Now, if my kind host will update our Manila installation so that I can work with these new bits, I’ll be a very happy camper.

It ain’t the absolute height of the spike…

Boing Boing: Infographic of blogosphere traffic spikes. Xeni points out a curious feature of the Technorati infographic, where a point labeled “Kryptonite lock controversy” is as high as “Indian Ocean tsunami.” I say: it’s not the absolute size of the spike, it’s how it relates to its surroundings. (Uh, bow chicka chicka bow bow.)

Based on my experience interpreting online traffic, the metric of merit when comparing two events isn’t absolute amount of traffic (posts, page views, unique users) but the delta they cause from the normal volume of activity. Look at the time period around “Kryptonite lock controversy”—the spike, while high, is part of a consistently high series of spikes that appears to run from July through shortly after the election. In other words, not dramatic, considering the overall blogosphere activity at that time.

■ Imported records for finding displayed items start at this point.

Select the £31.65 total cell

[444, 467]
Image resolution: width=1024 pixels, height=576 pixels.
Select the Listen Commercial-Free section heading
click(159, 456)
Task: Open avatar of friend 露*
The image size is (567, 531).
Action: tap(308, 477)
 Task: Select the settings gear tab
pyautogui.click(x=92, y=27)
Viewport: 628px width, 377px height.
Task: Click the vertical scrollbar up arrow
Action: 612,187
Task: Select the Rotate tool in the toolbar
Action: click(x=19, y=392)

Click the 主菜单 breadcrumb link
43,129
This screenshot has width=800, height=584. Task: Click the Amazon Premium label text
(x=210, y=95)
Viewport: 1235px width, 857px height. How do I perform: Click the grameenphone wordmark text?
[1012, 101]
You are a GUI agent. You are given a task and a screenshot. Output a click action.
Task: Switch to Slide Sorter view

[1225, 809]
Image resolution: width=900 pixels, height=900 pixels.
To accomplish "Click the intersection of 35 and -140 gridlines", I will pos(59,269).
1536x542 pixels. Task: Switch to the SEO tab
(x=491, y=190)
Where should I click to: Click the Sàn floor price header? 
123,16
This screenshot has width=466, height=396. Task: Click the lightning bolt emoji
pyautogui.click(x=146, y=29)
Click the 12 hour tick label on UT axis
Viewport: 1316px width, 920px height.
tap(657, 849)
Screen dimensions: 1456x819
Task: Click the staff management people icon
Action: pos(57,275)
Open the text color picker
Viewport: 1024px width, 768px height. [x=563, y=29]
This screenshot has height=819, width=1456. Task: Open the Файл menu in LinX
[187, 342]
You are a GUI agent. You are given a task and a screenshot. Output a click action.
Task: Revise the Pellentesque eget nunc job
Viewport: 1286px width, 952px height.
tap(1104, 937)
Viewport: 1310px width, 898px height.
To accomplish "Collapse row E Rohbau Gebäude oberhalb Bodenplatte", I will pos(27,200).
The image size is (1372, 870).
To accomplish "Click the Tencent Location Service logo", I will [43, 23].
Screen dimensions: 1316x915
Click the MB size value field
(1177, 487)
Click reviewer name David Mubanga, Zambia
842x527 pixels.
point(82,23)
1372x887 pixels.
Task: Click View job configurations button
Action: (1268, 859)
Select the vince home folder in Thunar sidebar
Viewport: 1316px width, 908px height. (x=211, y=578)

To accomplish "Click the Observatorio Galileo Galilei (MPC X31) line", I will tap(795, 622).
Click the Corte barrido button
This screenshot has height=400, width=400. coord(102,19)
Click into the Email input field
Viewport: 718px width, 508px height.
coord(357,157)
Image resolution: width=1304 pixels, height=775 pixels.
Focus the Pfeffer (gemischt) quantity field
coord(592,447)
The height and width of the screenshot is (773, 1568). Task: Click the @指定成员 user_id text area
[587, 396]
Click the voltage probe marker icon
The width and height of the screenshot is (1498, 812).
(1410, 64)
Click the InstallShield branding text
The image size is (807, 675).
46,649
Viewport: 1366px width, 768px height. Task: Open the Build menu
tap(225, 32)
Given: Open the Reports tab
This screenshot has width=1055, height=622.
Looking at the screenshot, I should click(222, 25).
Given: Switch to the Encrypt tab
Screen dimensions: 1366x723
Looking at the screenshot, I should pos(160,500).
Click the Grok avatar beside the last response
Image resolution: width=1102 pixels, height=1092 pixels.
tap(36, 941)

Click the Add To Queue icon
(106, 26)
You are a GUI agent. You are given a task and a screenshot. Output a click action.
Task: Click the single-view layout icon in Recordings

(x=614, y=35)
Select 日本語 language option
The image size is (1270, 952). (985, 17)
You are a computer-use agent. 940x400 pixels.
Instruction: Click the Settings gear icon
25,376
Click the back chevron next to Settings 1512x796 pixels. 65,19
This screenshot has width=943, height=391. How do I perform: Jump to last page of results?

The tsunami, on the other hand, reached the same peak of activity in the middle of a seasonal down period in blog posts—in fact, as I recall, a seasonal down period for Internet activity as a whole. In other words, it’s a hell of a lot more impressive that a bunch of bloggers got off their haunches after the holidays to post about the tsunami—when they weren’t inclined to blog—than that they posted in a period of otherwise high post activity.

(This is the second in a series of occasional posts where I offer my meager expertise to interpret a BoingBoing post about online traffic trends. Maybe I should make this a series. Maybe even a sidebar.)